Warga yang beristirahat di gubuk menjadi bertebaran bagai debu yang diterpa
angin. Tak jelas arahnya dan tujuannya.
Cindy
yang bermain cublak-cublak suweng3)
dengan teman-temannya, seketika kaget melihat warga-warga yang berlarian.
“Ndang mlayu, Rek! Onok grahono saiki. Selak
dipangan karo Botoro Kolo.”4)
Mendengar
ungkapan dari salah satu warga, Cindy dan teman-temannya membubarkan diri dan
mengambil langkah seribu menuju ke gubuknya masing-masing. Cindy yang paling
kecil di antara teman-temannya, berteriak dan menangis. Tak ada warga yang
menghiraukannya. Mereka saling menyelamatkan diri.
Untung saja, gubuk
Cindy tak jauh dari tempat bermainnya itu. Ketika tiba di gubuk, ia memanggil
kedua orang tuanya dengan rasa khawatir.
“Ibu! Bapak! Di mana?”
Kedua
orang tuanya tak ada di gubuk.
Cindy mencari ke
seluruh bagian gubuk, tetap tak ada. Di mana keberadaan mereka? Ia tak tahu. Tanpa
berpikir panjang, ia bersembunyi di kolong ranjangnya. Tempat persembunyian
teraman. Air matanya tak dapat terbendung. Mengalir semakin deras. Seiring
bisingnya suara warga yang berlarian menggebu-gebu.
Tak ada yang bisa
dilakukan gadis kecil ini. Keluar dari kolong ranjangnya pun tak bisa.

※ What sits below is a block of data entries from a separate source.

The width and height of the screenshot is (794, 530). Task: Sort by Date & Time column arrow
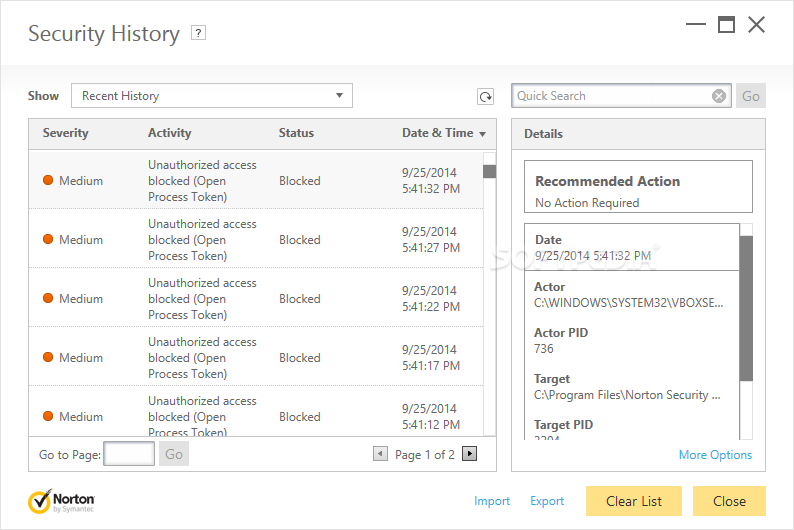pos(483,134)
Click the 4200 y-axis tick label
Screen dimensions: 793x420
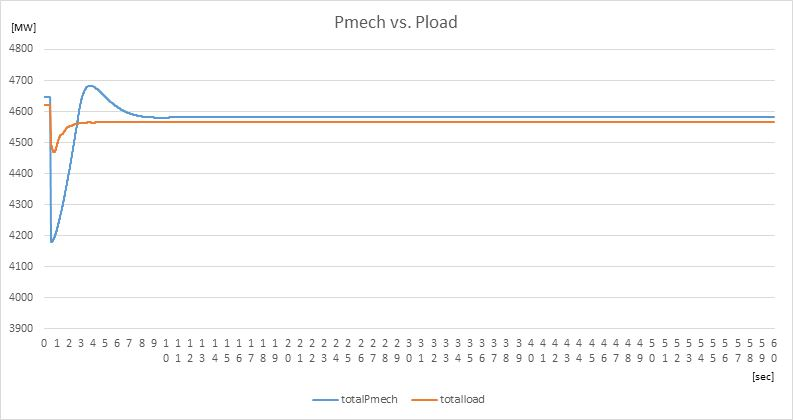click(x=21, y=235)
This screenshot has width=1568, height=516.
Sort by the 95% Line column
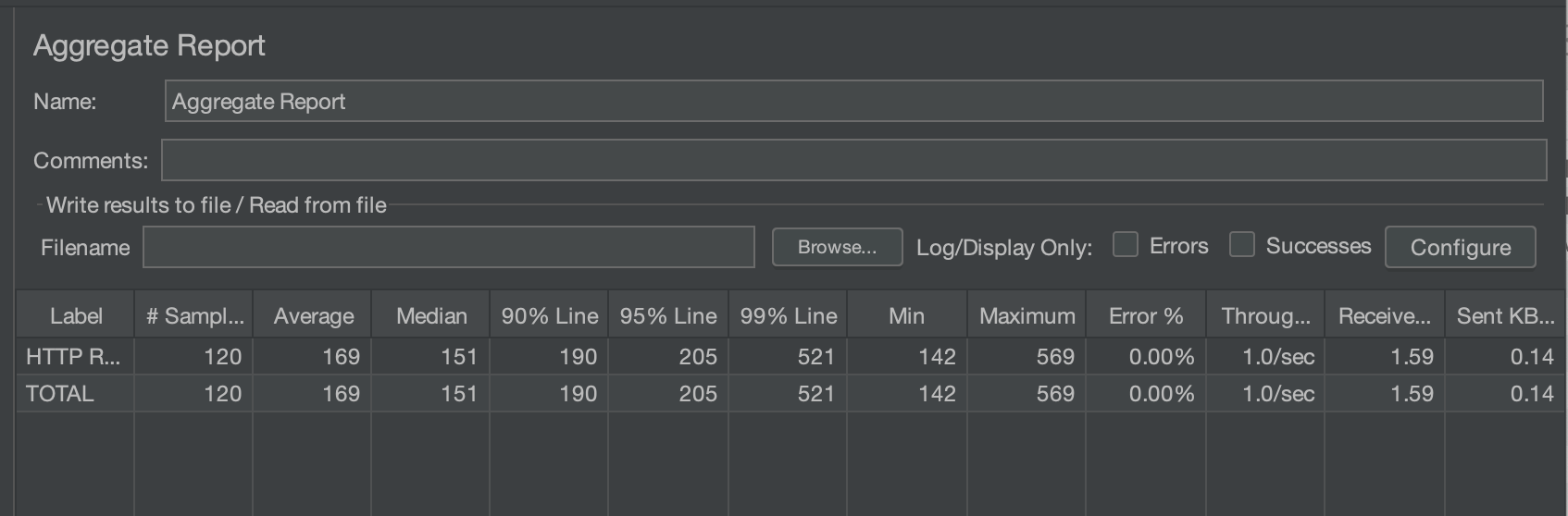coord(668,316)
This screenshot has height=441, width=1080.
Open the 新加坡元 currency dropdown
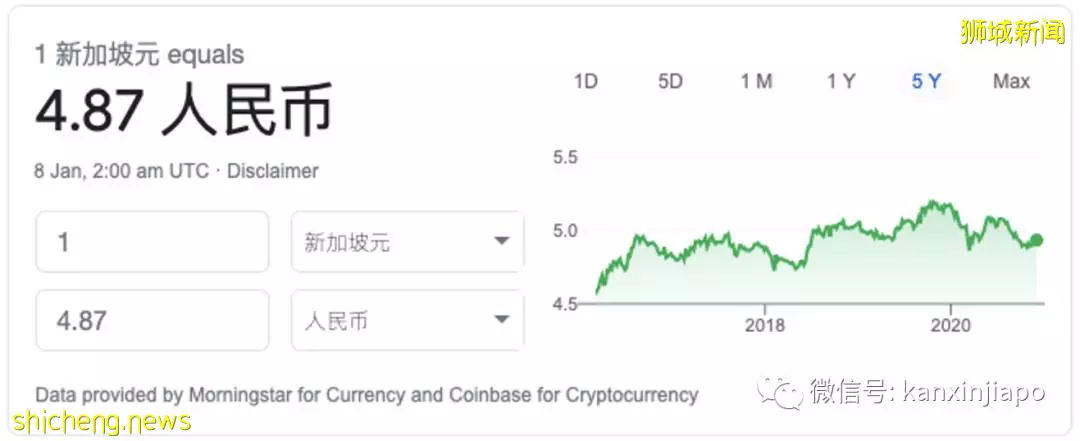407,242
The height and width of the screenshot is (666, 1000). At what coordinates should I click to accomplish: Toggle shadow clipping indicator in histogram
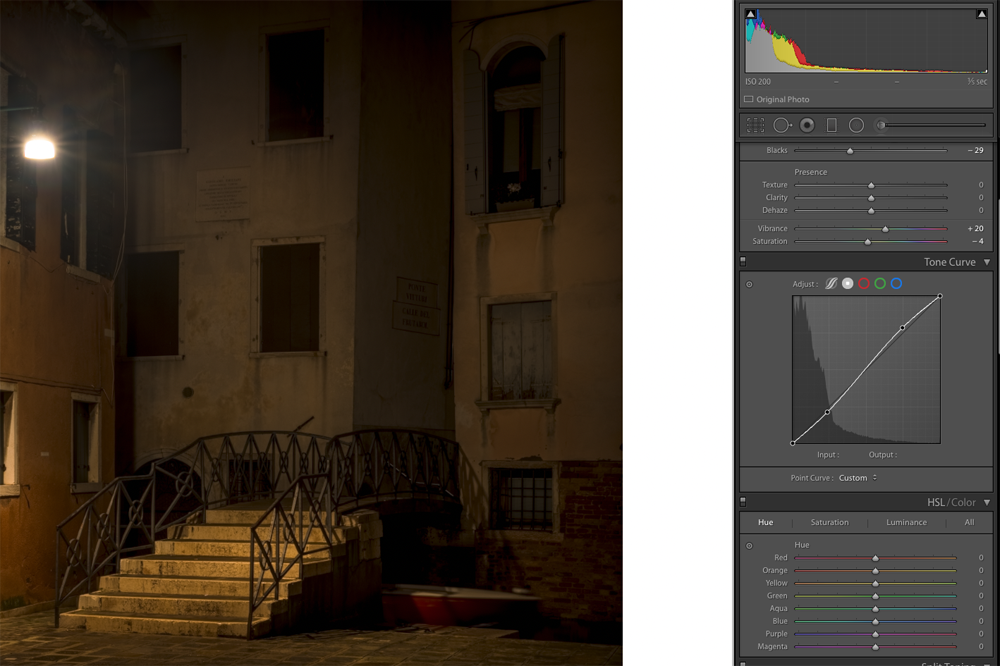pos(751,14)
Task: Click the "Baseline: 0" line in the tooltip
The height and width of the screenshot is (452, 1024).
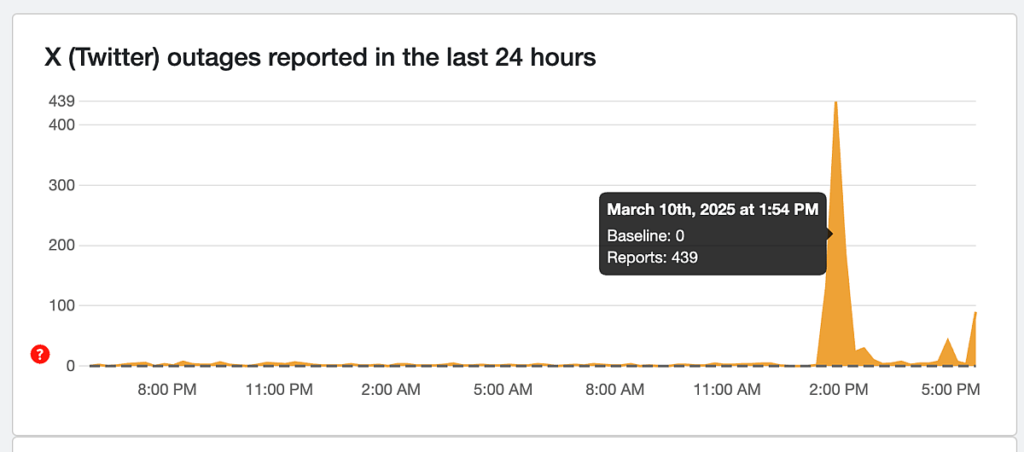Action: pyautogui.click(x=646, y=236)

Ketakutan. Apakah ia kesepian? Tidak. Selimut pemberian almarhum kakeknya,
memeluknya melewati masa duka ini. Serta boneka beruang menemaninya di
kegelapan hari dan kolong ranjangnya yang tiada secercah cahaya.
Tak ada orang di
sampingnya. Ia percaya bahwa Tuhan selalu mengawasinya. Ia berdoa, semoga kedua
orang tuanya masih hidup dan tidak dimakan Batara Kala.
***
Hampir
setengah jam Cindy di kolong ranjang. Lisannya tak berhenti mengutarakan
doa-doa keselamatan. Doanya terkabul sementara. Kegaduhan di desanya menjadi
ketenangan. Suara-suara bising itu teredam akan lamanya waktu, sedikit demi
sedikit. Mungkin keadaan sudah tenang, namun ia tetap tak beranjak keluar dari
tempat persembunyiannya. Lagi-lagi karena ketakutan.
Kesedihan
Cindy mereda. Namun, semilirnya perasaan bosan dan penasaran. Ia memberanikan
diri merangkak meninggalkan kolong ranjang. Demi mengintip langit melalui bibir
jendela kamar. Rasa was-was tetap bergelimang di kepalanya terhadap sosok
raksasa yang mungkin akan memakannya.
Perlahan
ia merangkak, selangkah demi selangkah mendekati jendela. Dibukalah jendela dari
kayu sedikit demi sedikit.
Krieeekkkk.
Cindy mengintip ke luar
jendela. Tebakannya benar. Langit-langit masih gelap, namun tak segelap tadi.
Terlihat remang-remang. Seperti waktu di mana sang surya terbangun dari
peristirahatannya.
“Ada
apakah ini sebenarnya? Mengapa langit yang gelap menjadi sedikit terang dengan
waktu begitu cepat? Apakah ini kehidupan baru setelah kiamat? Apakah aku ada di
surga? Tapi, di mana orang-orang?” Cindy bertanya kepada dirinya sendiri. Ia
masih polos. Pemikirannya masih mengada-ngada.
Cindy
menutup jendelanya kembali. Ia tetap takut untuk keluar dari kamar. Tak lama
berpikir, ia sembunyi di kolong ranjangnya yang kedua kalinya.
“Kata
Ibu, gerhana itu bulan atau matahari dimakan sama Batara Kala. Sekarang kan
pagi, jadi adanya matahari. Matahari kan bentuknya besar. Apa mungkin Batara Kala
bisa memakan matahari? Terus, aku tadi kok gak lihat raksasa itu ya? Apa
mungkin mataharinya sudah habis dimakan? Lalu pergi lagi.”
Cindy
tidak berhenti bertanya kepada dirinya sendiri. Pikirannya semakin aneh dan tak
dapat diterima. Tak dapat dipungkiri jika ia anak yang sifat penasarannya tiada
tandingannya. Mulai dari yang ini hingga yang itu. Apalagi yang ia pikirkan
bukan pelajaran sekolah dari gurunya atau strategi bermain permainan
favoritnya, cublak-cublak suweng.
Tetapi tentang gerhana. Sesuatu yang belum ia tahu kepastiannya.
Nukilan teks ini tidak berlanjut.